Charged Up: Navigating My EV Charger Installation

Posted March 27, 2024 By Sara Conzemius

Transitioning to an electric vehicle (EV) can be a big leap, even for those of us who are in the industry. Despite what we know logically, many of us share the same anxieties as the general public when it comes to transitioning to an EV. Things like:

  • Will it get me where I need to go, even if that is to a soccer field in central Indiana (from Madison, WI)?
  • Are these cars even any good? After all, they are still “new” for many manufacturers.
  • How long will it take to charge?
  • How hard will it be to find a charger?
  • What will charging at home look like?

I contemplated all these questions on my road to an EV. I even slow rolled into the EV lifestyle by starting with a plug-in hybrid, allowing me to make it to that Indiana soccer field without worry while adapting to the routine of at-home charging. I also started playing new games like, can I drive only on my battery charge every day? (mostly yes), and how many weeks can I go without visiting a gas station? Eight weeks!

When the lease on my hybrid recently came up, I finally felt ready to go all in on an EV. I placed my order and eagerly awaited my car’s arrival. Initially, I was informed that it would take at least three months before the car would arrive, providing me with ample time to tackle another essential aspect of EV ownership: setting up home charging. I had a few options to consider when it came to home charging:

  1. Go through the dealer, as they had a partnership with Qmerit and could assist with coordinating the purchase and installation.
  2. Have the charger installed through my local utility.
  3. Use an independent electrical contractor.

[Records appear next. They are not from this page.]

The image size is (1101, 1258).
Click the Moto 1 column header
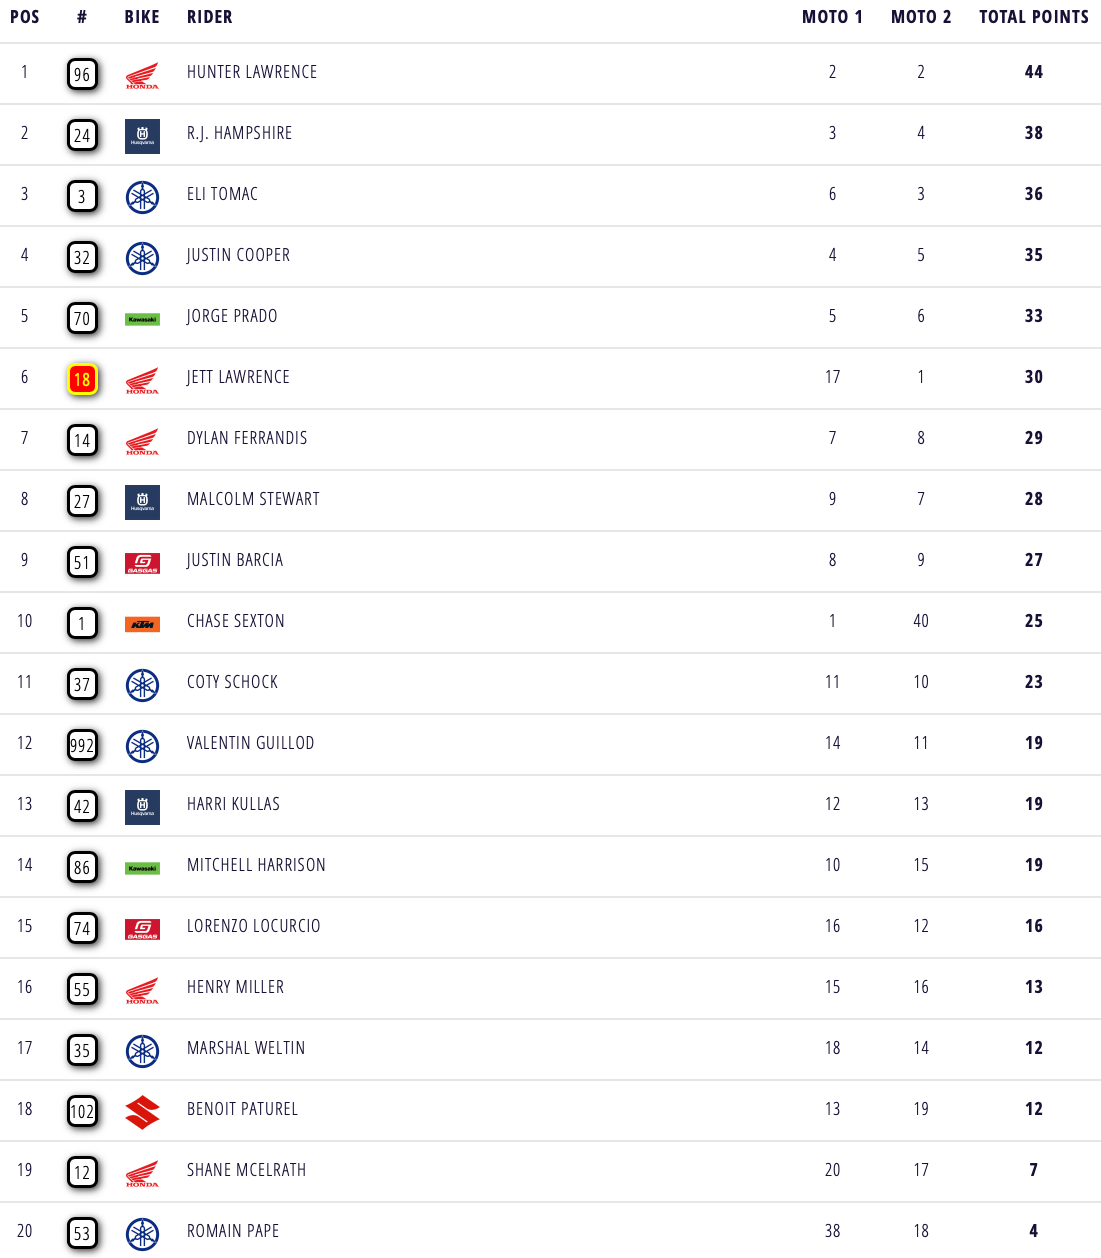(832, 17)
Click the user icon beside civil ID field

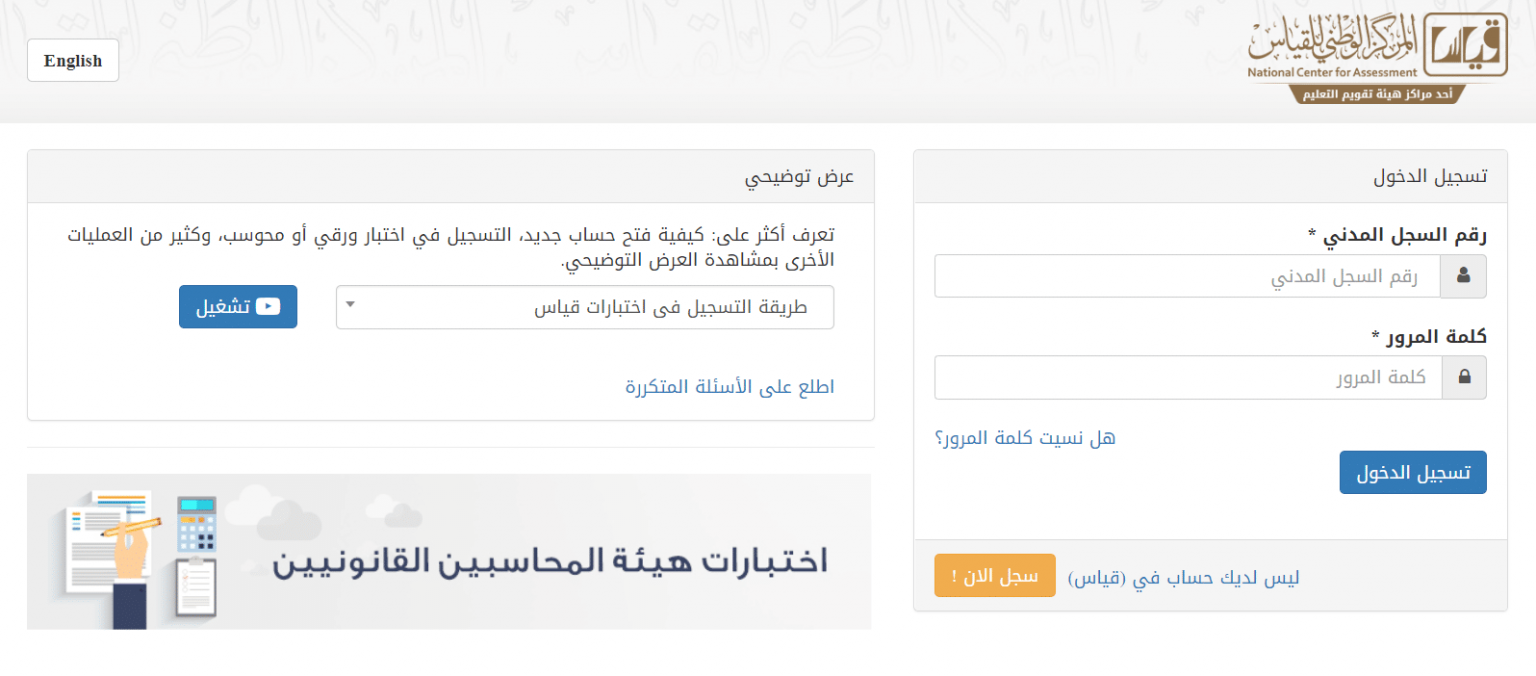(x=1463, y=276)
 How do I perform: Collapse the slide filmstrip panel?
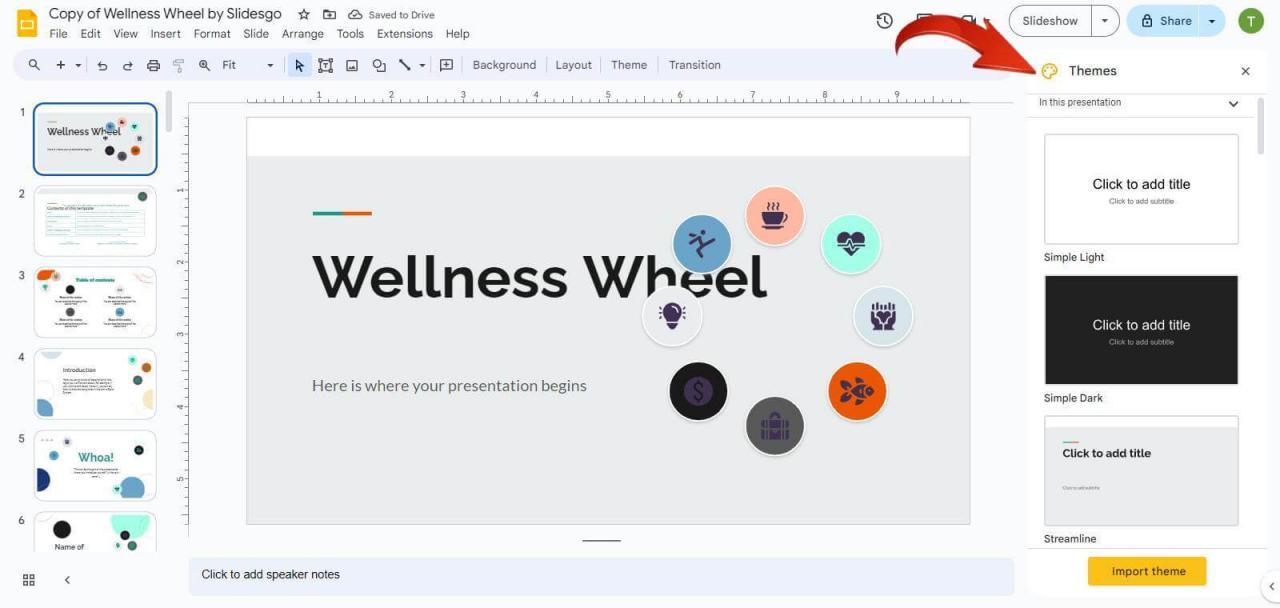(66, 579)
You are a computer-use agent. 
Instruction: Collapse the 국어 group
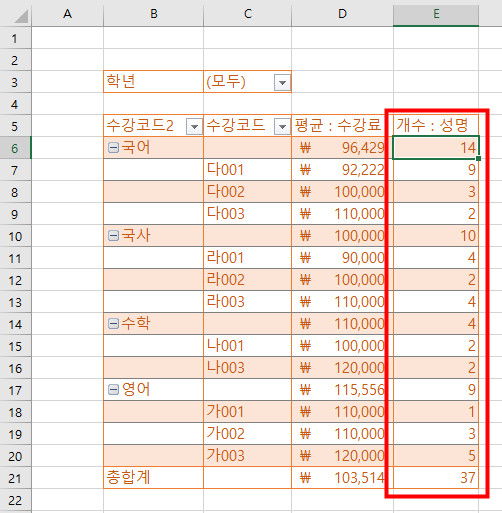click(113, 148)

After exploring each option and comparing the out-of-pocket costs I ended up installing through my local utility – Madison Gas & Electric (MG&E).

Madison Gas & Electric (MG&E) made the process simple and easy. All I had to do was reach out to their Charge@Home program lead to get the ball rolling.

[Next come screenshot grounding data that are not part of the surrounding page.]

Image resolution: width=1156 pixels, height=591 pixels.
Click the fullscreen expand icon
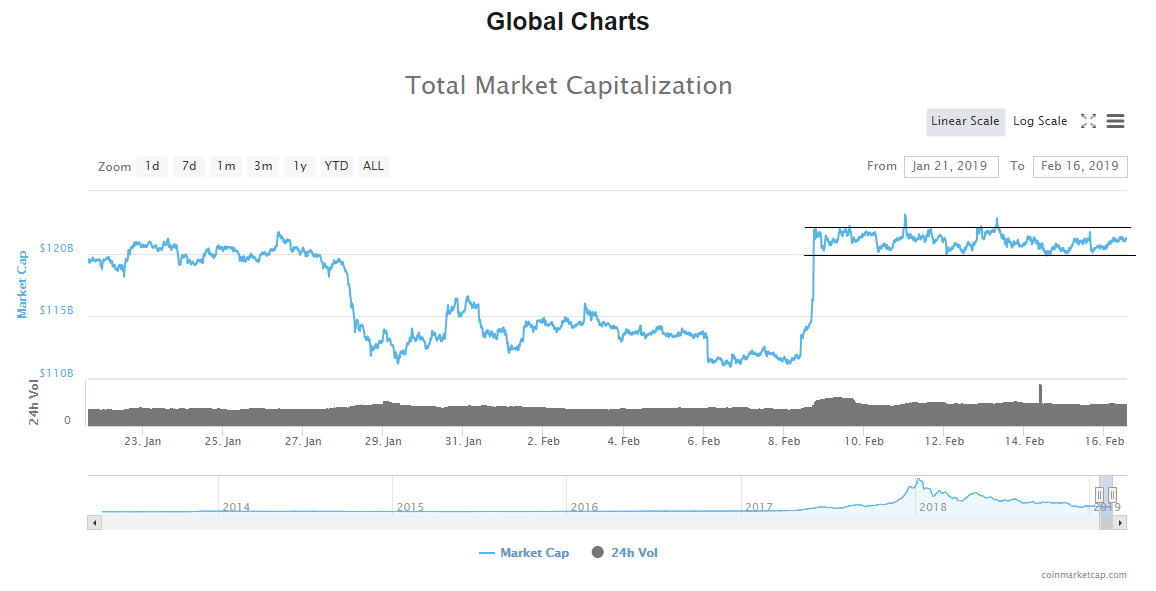(x=1088, y=121)
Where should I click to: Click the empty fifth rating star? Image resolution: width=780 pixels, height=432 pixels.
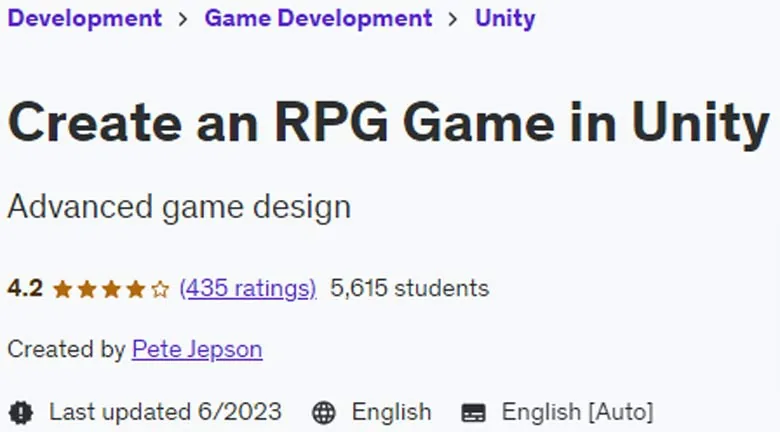point(160,289)
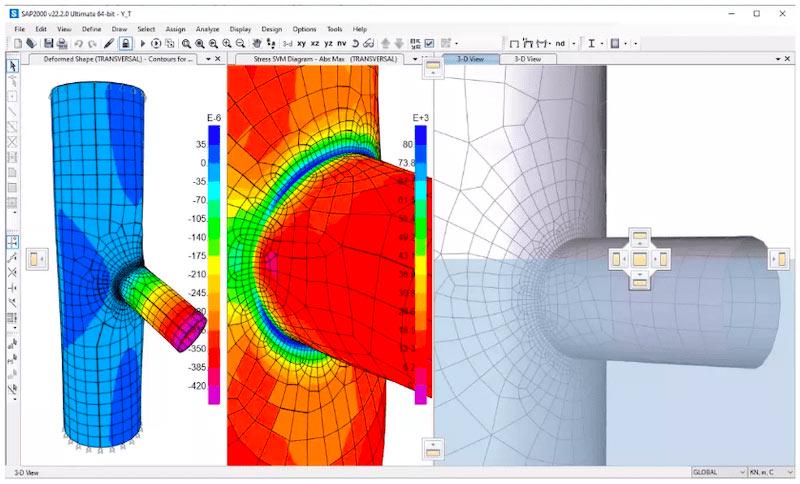The width and height of the screenshot is (800, 484).
Task: Expand Deformed Shape window tab list arrow
Action: click(x=208, y=59)
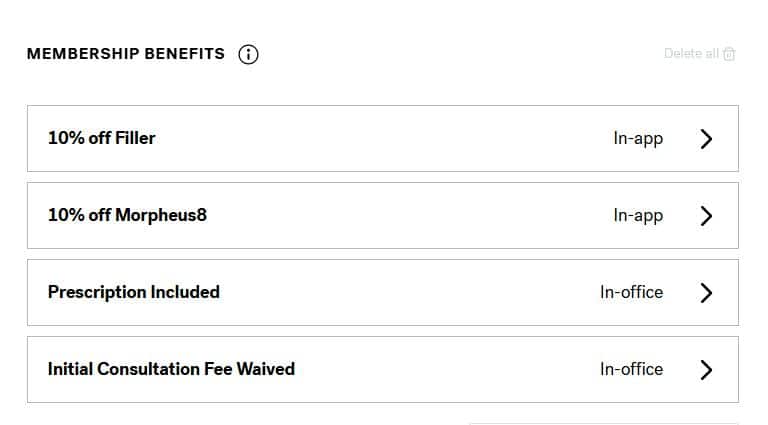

This turned out to be fortunate because my dealer under-promised and over-delivered. My car arrived almost six weeks earlier than scheduled. Car in hand—or should I say garage—I reached out to MG&E who responded to me in less than one day connecting me to the electrician (literally, The Electrician) who scheduled a home visit the following week. During the home visit, the electrician inspected my electrical box, confirming I had the right amperage, reviewed access points, and what it would take to run the wires into our garage and the charger. Upon completion, they sent both MG&E and me an estimate for the work.

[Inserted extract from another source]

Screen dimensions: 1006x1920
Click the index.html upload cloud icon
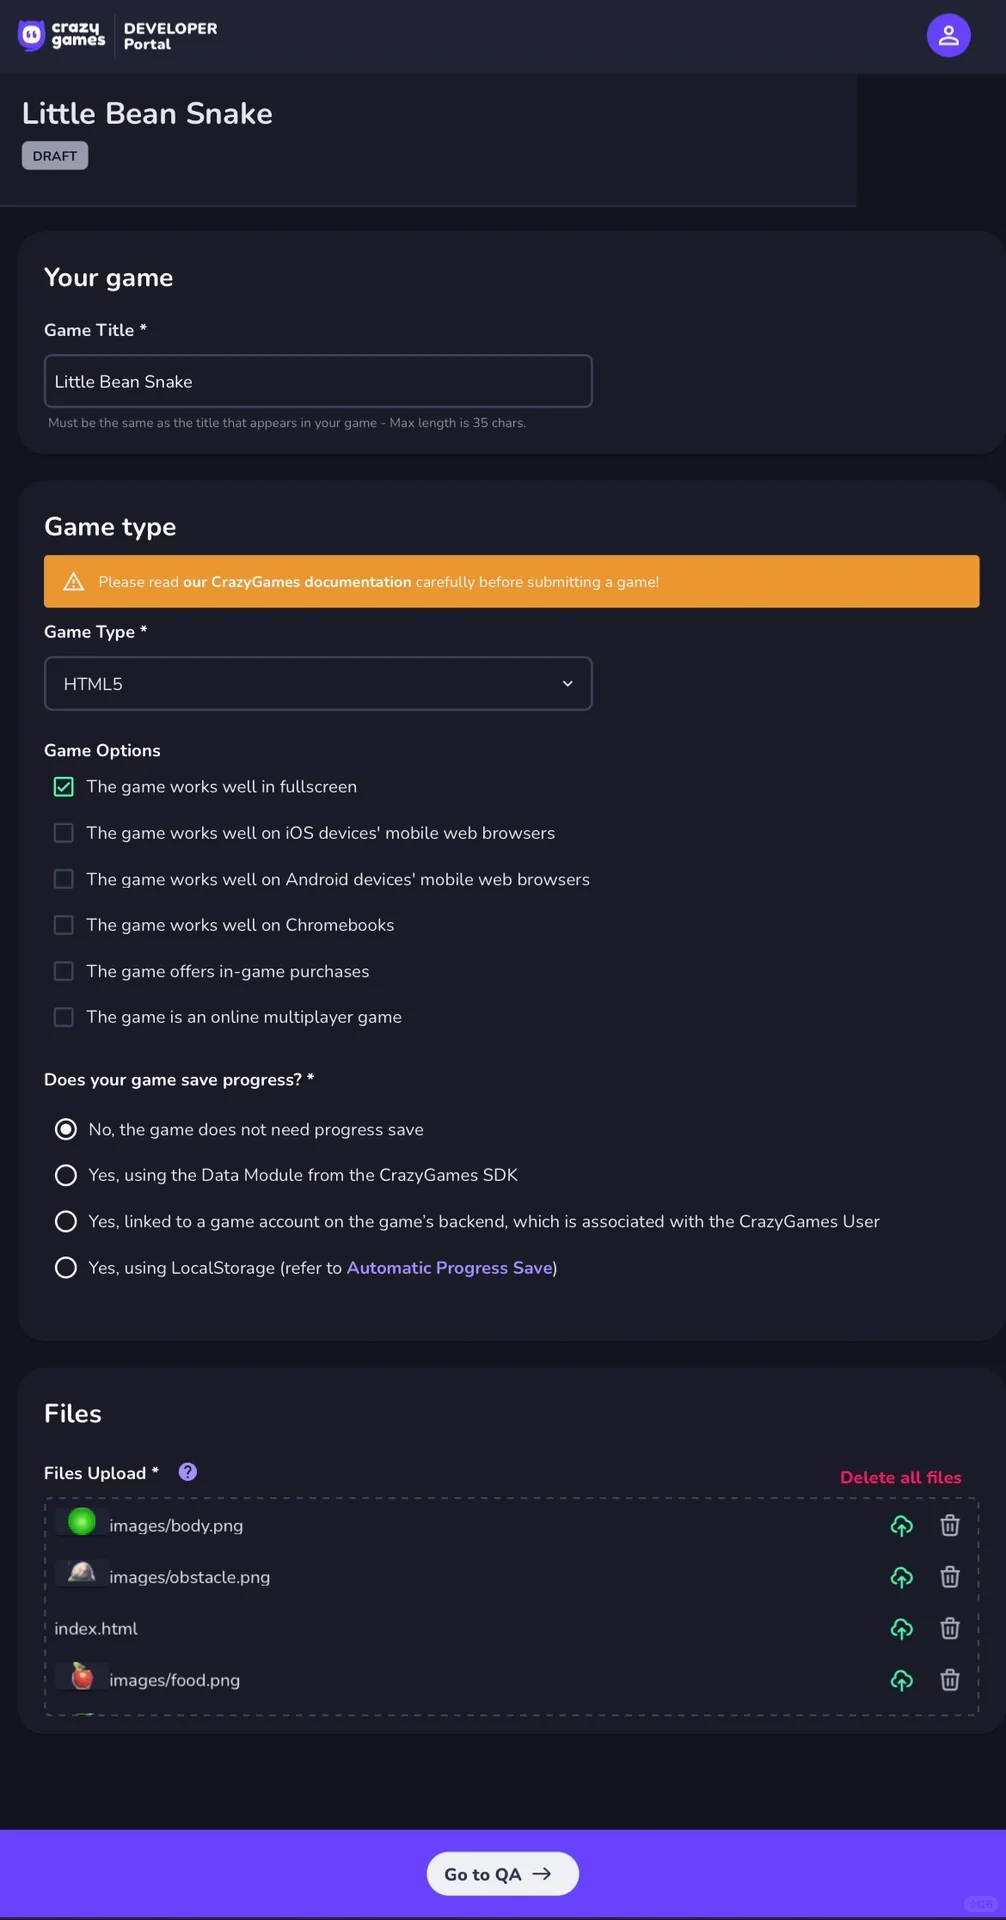(901, 1628)
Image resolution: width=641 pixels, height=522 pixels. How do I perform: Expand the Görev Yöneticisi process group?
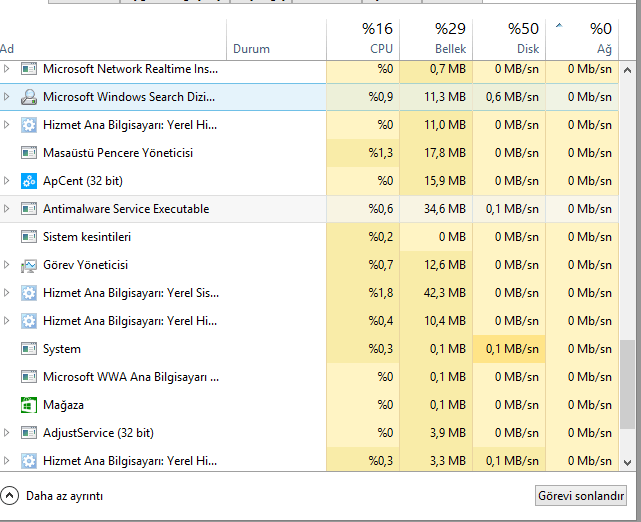[x=7, y=265]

MG&E offers an incentive of up to $1440 for the installation – or rather they finance at 0% up to $1440 through an on-bill charge of $20 a month. In many cases, this amount will be enough to cover the entire installation expense, eliminating upfront costs to homeowners. My home is 20+ years old so we needed to do some work to ensure our electrical box met current code requirements before proceeding with the charger installation. That is a whole other story – how many breakers can you have in one box? Turns out there is a limit! With our completed estimate in hand, I was able to officially sign up for the Charge@Home program and one week later they were here installing my ChargePoint Level 2 charger. Easy peasy!

Making it even more easy peasy to own an EV, ChargePoint has a handy and user-friendly app. It allows me to monitor my charger effortlessly, set charging schedules based on rates or grid demand, and track the cost of each charge. It takes about three hours to fully charge my vehicle with my Level 2 charger, but with the app, I can plug in my car and allow it to optimize my car’s charging according to my settings. Additionally, the app provides real-time information on available chargers nearby, categorized by level and availability.

Not to be outdone, my car allows me to map trips and tag Level 3 chargers along the way eliminating range anxiety and—so far—I am loving the EV life. Being a true data nerd, I also love that by installing through my utility I am providing them with data that will better help them learn how to manage the impact of EV charging on the distribution system.

I’ve owned my EV for about six weeks now and have only spent $16.15 on charging. When I add my $20 MG&E on-bill fee, this totals less than the cost of filling up a single gas tank for my previous car. Wins all the way around!